▶ **EXERCISE BRIEF**
Count the lines in the records below that contain the string "Where", matching case exactly. Give only the number.

Text and item location entries:
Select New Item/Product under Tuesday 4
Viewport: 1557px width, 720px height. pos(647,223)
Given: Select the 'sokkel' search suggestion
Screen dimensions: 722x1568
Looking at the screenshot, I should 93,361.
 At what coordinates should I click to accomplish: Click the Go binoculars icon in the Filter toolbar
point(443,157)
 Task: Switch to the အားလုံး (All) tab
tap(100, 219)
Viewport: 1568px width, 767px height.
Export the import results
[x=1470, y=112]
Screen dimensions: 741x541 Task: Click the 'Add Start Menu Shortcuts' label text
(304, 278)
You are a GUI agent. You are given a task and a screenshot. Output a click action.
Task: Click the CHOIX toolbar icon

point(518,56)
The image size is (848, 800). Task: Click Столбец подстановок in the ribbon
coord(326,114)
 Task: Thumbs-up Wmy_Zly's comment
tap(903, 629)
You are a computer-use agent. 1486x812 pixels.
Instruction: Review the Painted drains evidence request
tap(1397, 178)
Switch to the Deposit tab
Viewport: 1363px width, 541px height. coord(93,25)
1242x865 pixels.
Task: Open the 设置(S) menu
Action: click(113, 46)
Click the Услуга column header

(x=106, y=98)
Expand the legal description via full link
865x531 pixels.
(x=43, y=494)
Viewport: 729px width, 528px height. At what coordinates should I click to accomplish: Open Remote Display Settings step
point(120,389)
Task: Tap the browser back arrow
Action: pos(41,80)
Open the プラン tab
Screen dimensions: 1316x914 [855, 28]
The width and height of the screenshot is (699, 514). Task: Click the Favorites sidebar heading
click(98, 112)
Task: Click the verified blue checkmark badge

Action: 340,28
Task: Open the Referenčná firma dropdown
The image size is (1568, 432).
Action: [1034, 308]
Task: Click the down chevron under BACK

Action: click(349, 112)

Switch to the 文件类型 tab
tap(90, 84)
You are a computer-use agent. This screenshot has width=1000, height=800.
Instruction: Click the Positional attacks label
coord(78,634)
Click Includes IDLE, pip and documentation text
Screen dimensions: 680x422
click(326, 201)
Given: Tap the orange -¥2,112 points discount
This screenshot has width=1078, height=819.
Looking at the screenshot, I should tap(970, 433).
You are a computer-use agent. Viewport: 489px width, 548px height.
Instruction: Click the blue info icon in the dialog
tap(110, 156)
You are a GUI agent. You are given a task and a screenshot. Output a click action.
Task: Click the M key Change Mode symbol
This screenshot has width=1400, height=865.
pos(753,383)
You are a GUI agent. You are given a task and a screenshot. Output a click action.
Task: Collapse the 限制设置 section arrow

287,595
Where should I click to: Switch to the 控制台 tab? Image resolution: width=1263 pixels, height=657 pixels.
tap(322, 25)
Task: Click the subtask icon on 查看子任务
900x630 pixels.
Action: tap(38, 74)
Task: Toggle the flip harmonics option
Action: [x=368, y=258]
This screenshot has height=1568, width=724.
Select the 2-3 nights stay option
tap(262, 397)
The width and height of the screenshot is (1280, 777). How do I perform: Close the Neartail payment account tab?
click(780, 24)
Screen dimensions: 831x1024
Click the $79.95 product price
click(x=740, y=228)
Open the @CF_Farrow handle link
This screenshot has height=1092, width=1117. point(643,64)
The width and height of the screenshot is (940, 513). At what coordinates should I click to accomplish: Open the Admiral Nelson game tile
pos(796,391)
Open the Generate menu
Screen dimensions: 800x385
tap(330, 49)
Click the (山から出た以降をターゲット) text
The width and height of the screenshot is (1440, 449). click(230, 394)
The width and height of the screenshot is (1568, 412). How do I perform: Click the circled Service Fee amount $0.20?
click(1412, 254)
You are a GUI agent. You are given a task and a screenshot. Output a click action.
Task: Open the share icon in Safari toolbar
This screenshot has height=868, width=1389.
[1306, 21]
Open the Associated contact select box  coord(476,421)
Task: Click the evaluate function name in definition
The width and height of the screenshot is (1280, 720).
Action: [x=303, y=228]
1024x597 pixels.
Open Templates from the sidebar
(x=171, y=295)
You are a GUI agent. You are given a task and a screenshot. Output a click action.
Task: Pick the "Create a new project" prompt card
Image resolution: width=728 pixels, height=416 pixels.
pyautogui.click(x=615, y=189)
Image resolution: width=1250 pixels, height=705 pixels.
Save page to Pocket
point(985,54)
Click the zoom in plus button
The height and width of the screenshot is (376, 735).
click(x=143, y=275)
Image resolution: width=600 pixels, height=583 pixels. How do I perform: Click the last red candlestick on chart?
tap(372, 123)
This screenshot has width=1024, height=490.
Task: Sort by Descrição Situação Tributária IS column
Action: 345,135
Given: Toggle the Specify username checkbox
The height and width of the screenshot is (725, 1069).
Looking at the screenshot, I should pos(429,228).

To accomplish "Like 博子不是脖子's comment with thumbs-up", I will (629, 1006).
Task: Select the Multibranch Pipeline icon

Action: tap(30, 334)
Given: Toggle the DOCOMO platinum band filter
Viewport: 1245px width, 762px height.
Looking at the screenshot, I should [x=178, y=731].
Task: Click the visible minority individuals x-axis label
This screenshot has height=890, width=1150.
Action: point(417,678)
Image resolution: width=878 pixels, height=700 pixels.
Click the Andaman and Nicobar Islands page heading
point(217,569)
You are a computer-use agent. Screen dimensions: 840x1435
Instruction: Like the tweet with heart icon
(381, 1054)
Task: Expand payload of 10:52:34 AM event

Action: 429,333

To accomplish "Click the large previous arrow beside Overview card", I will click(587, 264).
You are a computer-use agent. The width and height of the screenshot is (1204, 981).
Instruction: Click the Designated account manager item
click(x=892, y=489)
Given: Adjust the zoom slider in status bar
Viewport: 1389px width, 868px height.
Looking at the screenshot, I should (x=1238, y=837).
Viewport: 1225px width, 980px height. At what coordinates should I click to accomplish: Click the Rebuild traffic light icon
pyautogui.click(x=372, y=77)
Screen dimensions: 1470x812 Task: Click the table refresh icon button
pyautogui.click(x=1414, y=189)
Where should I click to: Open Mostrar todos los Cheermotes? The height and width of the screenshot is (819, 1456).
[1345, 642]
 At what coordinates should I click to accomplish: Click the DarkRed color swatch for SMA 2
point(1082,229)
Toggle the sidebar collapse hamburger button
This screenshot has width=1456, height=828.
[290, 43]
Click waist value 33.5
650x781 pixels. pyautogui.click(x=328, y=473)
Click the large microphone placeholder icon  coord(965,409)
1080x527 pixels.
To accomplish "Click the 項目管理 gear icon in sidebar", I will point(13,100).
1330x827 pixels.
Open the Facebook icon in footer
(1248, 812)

▶ **RESPONSE TO THIS EXERCISE**
2